- Exercise prompt: Look through the entries below. Report each line that has the word "agent" in it.

┌──

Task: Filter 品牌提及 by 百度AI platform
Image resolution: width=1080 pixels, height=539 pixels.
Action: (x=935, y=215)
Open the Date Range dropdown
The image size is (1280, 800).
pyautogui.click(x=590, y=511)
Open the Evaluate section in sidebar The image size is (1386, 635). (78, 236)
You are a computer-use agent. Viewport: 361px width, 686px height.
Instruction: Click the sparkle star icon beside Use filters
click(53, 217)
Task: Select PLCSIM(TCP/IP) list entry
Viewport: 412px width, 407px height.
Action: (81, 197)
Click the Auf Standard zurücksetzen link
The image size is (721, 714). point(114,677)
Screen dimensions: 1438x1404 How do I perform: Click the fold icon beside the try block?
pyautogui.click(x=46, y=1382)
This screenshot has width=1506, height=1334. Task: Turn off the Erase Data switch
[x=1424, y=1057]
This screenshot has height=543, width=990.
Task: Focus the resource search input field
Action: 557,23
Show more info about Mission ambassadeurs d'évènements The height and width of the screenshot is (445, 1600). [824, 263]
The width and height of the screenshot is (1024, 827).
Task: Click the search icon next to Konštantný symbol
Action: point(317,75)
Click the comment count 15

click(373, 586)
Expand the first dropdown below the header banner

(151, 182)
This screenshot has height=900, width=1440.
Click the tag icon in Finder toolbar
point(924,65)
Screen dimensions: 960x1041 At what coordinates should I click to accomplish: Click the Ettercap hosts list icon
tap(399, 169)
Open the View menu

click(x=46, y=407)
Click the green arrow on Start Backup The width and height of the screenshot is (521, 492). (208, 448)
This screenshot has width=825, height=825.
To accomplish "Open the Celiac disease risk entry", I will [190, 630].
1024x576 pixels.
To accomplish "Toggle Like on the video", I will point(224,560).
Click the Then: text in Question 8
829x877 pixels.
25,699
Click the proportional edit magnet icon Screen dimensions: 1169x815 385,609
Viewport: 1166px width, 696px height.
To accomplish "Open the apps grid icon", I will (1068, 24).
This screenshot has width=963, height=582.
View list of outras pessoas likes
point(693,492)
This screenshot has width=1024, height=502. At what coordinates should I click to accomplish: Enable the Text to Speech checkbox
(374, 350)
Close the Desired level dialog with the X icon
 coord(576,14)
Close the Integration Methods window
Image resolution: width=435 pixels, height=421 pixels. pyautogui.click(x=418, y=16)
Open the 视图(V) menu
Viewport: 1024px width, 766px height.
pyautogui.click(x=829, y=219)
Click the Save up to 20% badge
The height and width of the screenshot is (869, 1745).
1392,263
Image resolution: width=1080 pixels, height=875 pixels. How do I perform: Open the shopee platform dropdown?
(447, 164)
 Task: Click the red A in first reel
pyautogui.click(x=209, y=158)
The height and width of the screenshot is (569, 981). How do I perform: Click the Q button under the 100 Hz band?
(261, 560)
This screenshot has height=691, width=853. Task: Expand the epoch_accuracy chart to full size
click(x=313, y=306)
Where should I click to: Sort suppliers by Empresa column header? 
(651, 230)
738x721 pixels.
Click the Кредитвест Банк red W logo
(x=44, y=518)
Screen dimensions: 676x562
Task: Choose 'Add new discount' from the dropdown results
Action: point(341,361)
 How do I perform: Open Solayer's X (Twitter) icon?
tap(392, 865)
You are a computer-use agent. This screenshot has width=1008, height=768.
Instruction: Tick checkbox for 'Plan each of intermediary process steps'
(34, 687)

└──

- Your solution:
You are a computer-use agent. Viewport: 361px width, 686px height.
You are a computer-use agent. This screenshot has width=1008, height=768.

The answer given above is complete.